This script contains some improvement from train.ipynb by default:
* much few layers, heads, and embedding dimension to reduce the model size
* dataloader v2 which uses a custom tokenizer (again to reduce model size)
* no positional embeddings (to reduce model complexity)
* weight tying (to reduce model size)


We implemented a few things here first and not before:
* validation losses
* increased the model size to be just below 30M parameters
* reduced the amount of data trained with to keep the training (wall) time consistent
* made graph more informative

This script contains a couple improvements from train2.ipynb:
* gradient accumulation is enabled
* the dataloader chunks from the start of an example up to the max_length or the endoftext token

This contains some changes from train3.ipynb:
* an accuracy metric has been implemented
* one cycle learning rate schedule is being used
* weight tying is disabled

This contains some improvements from train4.ipynb: just that the attention module used uses pytorchs implementation for sdpa. This also uses a text generation function to display the capabilities of the trained model.

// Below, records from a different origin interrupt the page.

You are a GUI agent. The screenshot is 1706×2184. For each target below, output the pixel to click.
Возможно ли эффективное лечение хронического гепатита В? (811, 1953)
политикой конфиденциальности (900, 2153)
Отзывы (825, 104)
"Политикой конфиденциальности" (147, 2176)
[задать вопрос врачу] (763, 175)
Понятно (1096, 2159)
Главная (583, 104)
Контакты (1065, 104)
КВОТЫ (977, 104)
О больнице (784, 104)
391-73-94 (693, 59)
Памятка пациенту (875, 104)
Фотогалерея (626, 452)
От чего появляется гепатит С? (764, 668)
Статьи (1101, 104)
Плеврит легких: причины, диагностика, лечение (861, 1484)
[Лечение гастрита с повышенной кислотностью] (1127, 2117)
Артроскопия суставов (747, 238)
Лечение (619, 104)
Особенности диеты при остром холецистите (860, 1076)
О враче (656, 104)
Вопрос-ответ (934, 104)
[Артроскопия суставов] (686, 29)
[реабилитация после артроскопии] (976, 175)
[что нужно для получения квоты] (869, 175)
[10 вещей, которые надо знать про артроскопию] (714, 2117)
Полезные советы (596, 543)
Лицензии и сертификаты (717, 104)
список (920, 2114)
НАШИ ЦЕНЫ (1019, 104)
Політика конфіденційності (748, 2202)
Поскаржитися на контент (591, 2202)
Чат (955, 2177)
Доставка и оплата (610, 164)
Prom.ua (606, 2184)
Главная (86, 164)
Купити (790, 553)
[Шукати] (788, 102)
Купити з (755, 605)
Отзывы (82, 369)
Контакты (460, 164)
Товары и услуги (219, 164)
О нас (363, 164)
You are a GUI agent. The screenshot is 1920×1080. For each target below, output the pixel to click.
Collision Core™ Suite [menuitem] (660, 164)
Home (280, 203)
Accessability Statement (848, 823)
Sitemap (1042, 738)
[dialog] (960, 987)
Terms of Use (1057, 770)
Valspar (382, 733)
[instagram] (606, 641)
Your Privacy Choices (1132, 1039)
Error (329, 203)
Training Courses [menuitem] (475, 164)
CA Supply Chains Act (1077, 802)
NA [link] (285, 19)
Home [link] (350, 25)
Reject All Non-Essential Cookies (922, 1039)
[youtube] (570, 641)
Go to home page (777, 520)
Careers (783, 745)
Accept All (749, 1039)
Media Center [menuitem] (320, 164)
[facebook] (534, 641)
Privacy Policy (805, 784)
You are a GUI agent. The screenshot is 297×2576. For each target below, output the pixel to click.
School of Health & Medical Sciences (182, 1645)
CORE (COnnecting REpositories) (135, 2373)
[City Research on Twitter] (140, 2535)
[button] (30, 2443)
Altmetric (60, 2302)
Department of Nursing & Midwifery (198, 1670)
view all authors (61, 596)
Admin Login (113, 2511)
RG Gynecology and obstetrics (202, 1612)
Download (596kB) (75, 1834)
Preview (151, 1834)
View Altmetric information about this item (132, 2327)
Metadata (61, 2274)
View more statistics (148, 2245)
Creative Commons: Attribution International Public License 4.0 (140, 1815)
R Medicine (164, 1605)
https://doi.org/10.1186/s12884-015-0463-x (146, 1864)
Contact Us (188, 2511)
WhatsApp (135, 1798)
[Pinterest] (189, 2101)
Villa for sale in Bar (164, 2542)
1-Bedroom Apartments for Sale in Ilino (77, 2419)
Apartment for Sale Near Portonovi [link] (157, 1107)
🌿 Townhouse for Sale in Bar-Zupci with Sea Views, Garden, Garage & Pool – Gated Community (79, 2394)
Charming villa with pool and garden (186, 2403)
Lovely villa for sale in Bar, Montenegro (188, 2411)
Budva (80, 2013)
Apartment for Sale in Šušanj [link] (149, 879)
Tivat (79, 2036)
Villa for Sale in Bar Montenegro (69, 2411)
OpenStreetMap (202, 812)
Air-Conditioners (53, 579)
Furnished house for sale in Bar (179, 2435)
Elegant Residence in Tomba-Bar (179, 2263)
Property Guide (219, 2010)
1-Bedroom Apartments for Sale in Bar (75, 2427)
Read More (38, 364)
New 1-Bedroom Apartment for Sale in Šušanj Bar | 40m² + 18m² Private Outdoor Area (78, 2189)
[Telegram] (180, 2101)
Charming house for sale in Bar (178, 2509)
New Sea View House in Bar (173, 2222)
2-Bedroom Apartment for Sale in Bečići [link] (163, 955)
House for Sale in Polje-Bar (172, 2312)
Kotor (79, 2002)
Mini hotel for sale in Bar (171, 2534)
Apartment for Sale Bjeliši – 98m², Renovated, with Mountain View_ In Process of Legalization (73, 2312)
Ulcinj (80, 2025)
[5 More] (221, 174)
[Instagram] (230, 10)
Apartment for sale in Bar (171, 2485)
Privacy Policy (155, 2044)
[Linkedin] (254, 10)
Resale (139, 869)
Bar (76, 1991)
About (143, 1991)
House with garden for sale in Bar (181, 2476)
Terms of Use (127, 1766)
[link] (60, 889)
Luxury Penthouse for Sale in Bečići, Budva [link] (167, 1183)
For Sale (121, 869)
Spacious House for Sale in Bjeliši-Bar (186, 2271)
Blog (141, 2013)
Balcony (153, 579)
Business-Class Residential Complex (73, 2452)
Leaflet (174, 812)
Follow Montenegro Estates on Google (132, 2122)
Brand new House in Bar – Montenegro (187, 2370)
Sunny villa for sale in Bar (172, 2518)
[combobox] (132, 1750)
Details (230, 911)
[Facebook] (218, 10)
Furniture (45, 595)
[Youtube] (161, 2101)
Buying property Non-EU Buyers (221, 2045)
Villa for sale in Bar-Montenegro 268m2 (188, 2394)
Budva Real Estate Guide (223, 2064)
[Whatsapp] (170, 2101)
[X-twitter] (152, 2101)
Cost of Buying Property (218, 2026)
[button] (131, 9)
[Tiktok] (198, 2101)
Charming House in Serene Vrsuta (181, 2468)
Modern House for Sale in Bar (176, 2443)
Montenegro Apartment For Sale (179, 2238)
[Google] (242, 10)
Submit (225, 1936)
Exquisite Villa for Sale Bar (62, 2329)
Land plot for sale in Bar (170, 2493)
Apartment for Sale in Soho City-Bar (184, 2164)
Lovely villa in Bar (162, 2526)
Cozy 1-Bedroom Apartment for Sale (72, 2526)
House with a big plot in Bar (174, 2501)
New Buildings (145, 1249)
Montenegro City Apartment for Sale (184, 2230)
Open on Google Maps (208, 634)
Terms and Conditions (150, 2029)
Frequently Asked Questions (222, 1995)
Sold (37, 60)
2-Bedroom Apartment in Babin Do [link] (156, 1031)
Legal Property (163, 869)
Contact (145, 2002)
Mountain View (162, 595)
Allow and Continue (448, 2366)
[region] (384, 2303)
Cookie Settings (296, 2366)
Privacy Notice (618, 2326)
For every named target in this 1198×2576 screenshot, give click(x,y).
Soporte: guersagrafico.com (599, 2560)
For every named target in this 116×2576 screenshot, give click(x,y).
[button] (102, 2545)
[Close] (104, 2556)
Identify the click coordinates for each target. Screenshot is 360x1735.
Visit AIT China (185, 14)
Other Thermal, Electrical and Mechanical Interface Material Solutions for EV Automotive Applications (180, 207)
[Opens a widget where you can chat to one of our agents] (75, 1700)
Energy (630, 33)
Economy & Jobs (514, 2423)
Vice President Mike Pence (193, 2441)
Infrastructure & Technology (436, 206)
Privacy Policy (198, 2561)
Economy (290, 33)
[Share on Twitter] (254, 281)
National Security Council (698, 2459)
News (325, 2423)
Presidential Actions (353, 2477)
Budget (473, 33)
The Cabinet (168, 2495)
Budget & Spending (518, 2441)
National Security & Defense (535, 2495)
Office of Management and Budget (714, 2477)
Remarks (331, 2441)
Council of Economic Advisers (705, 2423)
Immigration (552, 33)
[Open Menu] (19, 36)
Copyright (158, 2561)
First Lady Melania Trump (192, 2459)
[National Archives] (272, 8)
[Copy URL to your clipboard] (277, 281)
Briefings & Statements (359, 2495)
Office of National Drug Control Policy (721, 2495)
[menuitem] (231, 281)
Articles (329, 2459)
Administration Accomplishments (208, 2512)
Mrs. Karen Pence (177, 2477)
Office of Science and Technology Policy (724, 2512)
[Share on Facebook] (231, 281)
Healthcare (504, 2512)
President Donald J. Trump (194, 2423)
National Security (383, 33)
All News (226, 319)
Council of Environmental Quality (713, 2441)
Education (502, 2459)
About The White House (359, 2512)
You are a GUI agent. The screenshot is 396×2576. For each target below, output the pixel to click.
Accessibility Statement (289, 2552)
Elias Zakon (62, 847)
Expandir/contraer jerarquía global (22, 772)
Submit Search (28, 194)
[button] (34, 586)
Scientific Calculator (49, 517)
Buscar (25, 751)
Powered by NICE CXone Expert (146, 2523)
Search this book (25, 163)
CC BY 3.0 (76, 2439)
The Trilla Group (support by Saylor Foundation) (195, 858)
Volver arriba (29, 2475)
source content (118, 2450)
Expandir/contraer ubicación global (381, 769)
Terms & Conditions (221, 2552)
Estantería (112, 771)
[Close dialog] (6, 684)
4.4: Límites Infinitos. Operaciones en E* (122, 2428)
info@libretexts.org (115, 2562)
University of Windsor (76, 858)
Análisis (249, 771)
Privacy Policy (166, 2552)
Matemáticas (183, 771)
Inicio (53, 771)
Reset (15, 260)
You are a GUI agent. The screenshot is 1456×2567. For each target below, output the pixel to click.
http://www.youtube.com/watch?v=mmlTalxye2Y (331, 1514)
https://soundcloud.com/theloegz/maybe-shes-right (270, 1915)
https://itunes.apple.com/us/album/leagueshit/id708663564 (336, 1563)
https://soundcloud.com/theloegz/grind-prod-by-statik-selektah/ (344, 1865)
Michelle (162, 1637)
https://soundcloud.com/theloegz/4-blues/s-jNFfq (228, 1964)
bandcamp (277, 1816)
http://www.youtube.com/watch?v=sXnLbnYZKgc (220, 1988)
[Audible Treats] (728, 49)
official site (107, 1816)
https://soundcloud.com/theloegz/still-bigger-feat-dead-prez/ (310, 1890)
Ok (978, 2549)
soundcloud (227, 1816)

This contains some changes over train5.ipynb. We use data loading hooks for setting up the train/validation data loaders. We also use the setup hook for setting up the gpt model. We also call compile on the gpt model before training. We also have some code for investigating memory leaks.

The train6 files were used to determine the cause of the memory leak which seems to have been using multiple workers which causes copy-on-reads to occur. setting num_wokers=0 in the dataloader resolves this issue.
See issue: https://github.com/pytorch/pytorch/issues/13246#issuecomment-905703662
blogpost: https://ppwwyyxx.com/blog/2022/Demystify-RAM-Usage-in-Multiprocess-DataLoader/

The train7 files started using datasets processed by huggingface libraries. This file continues from there.

This file has many improvements over the train8.ipynb files. By default this script uses:
* packed sequences
* attention masks
* a deep model with many layers
* mixed precision training
* a small vocab of 4096 token ids

~~This file shows a huge improvement in accuracy and loss. Many possible explanations:~~
* ~~Rotational positional encoding was added~~
* ~~the dataset used was cleaned of weird symbols (accents, chinese characters, etc.)~~
* ~~smaller max_lr~~

Huge improvements were false negatives due to bad causal mask construction (data leakage)

Further improvements:
* ~~apply positions from dataset to RoPE~~ (done)
* ~~turn off default positional encodings (or use positions from dataset)~~ (done, turned off absolute position embeddings)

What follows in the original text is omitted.